Andrew nodded though there was no one to communicate with, and got going. He wouldn’t pick up business associates, and this better stay business until he had her on the payroll. Even then…. he thought, though his heart danced at the opportunity to go out with Becca, even if it was business.
He just hadn’t been on a date in a while. Or even been excited about a woman he’d met. He didn’t get much opportunity to play the single scene, and that had always been just fine with him. But it meant most of his dates came from women he met at church, and well, none of them had made his heartbeat ripple the way Becca had.
He pushed the thoughts of a relationship with the woman out of his mind. He needed a press secretary, and she was abso
lutely the perfect person for the job.

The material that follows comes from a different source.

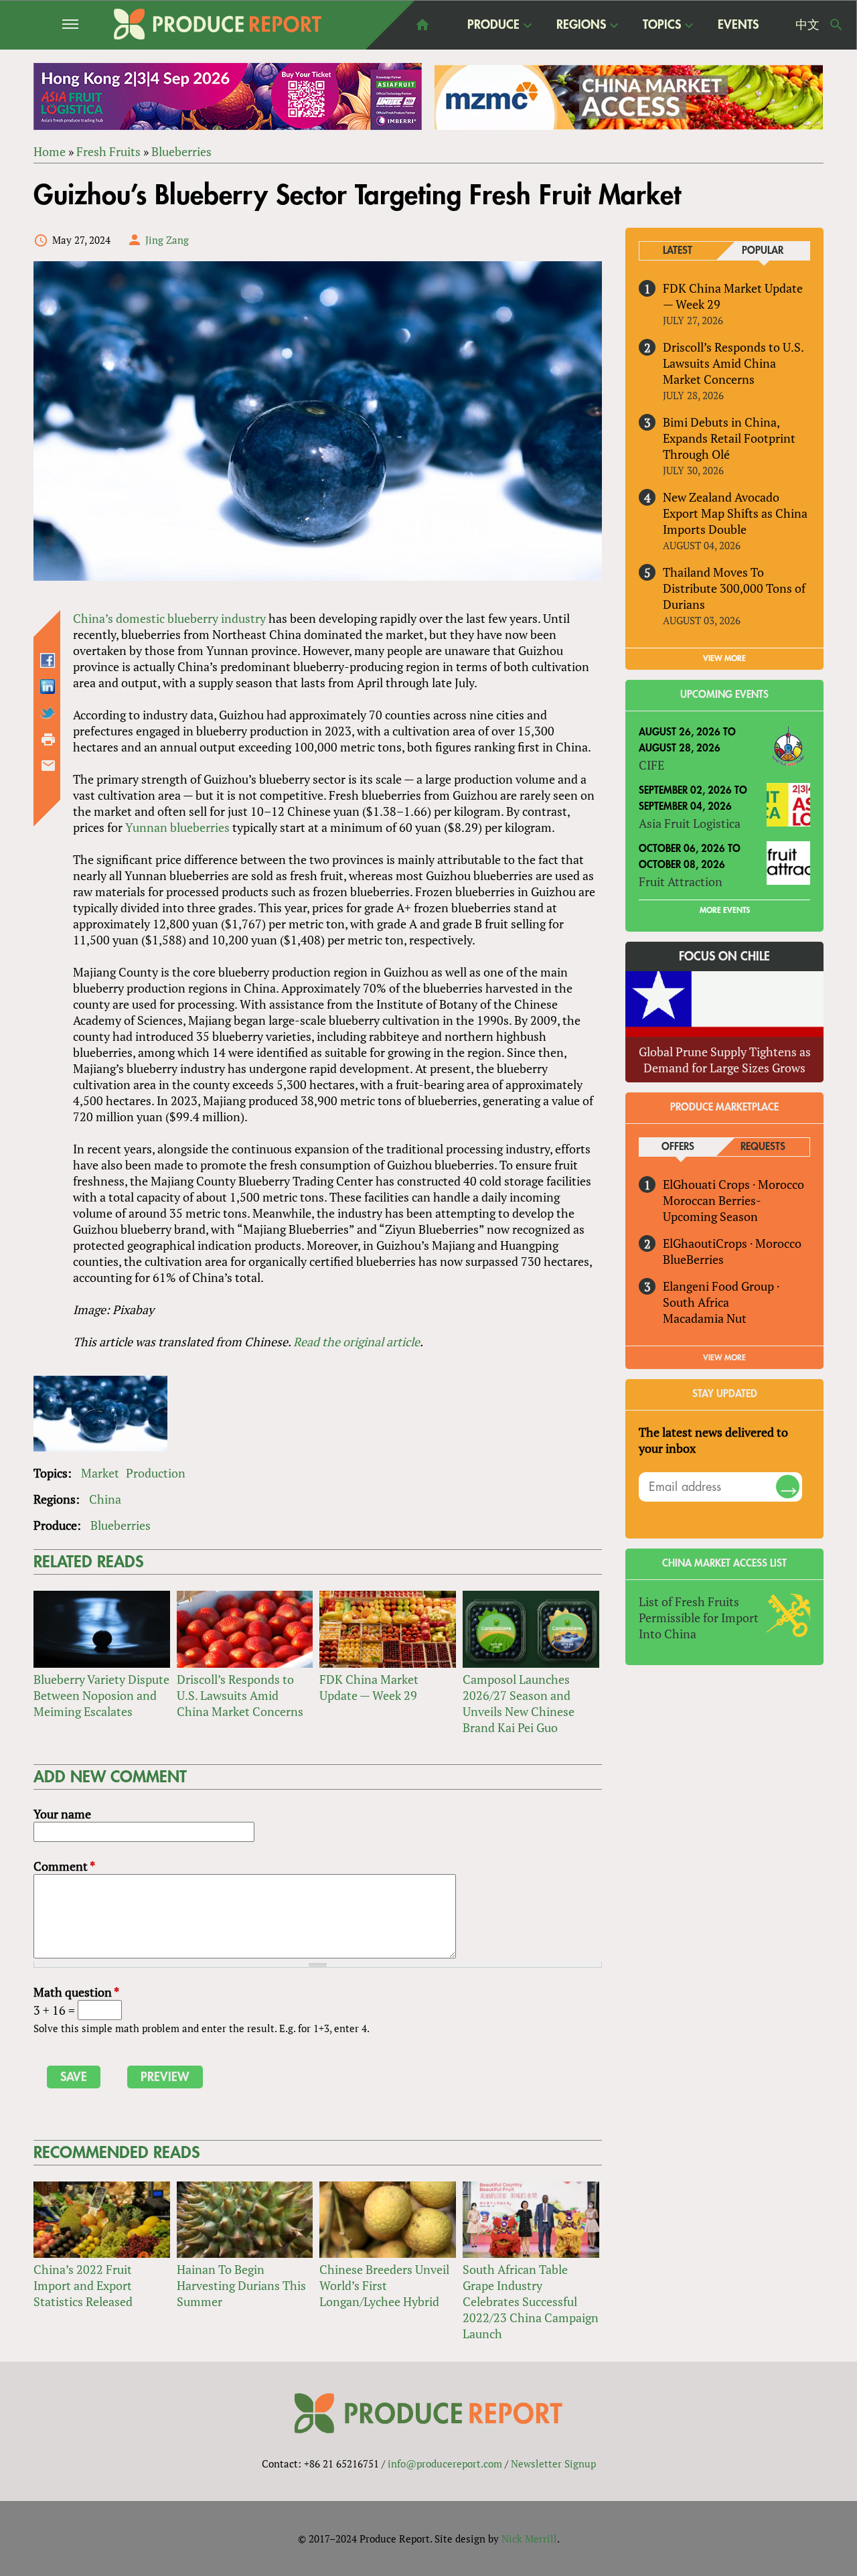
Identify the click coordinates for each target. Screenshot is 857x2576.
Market (100, 1473)
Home (49, 151)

He couldn’t mess things up with that just to see if she’d let him hold her hand.
Four
Becca stood on her back patio, her phone still bright in her hand. She couldn’t believe how her day had gone. This morning, if someone had told her that she’d be going to dinner with Andrew Whittaker that night, she’d have laughed in their face.
But she was totally going to meet Andrew Whittaker for dinner in twenty minutes. Well, fifteen now, if she could get herself away from the eight pet food bowls on the back patio.
She’d already filled them for the strays she fed and watered. She didn’t see the dogs and cats much, but they ate the food she left out so she knew they were around. Inside, Otto, her yellow Lab, was also scarfing down his dinner. He lived in the house, and she’d raised him from a puppy. All the other animals stopped by when they needed a bite to eat, and she finally turned away from her yard and went inside.
Otto looked up from the bowl where she’d scraped the scrambled egg and hot dog hash she’d made for him. So she cooked meals for her dog. Big deal. She wanted him to be happy and healthy, and it gave her something to do with her time.
The microwave beeped at her, reminding her that she’d put in a frozen burrito before texting Andrew about needing to talk. She opened the door and closed it again so the appliance would stop beeping and hurried into her bedroom.
She couldn’t go to dinner at a steakhouse with the handsomest man in town wearing jeans and a dirty T-shirt. Though he’d already seen her in this outfit, it simply wasn’t good enough for someone like him.
After changing into a pair of black slacks and a white blouse with tiny palm trees on it, she considered her footwear. She didn’t own heels, as she already stood five-foot-nine-inches tall. So a pair of black sandals would have to do.
She tried to tame her hair, but it had been allowed to be in its frizzy element all day, and it didn’t care about steakhouses or billionaire bachelors.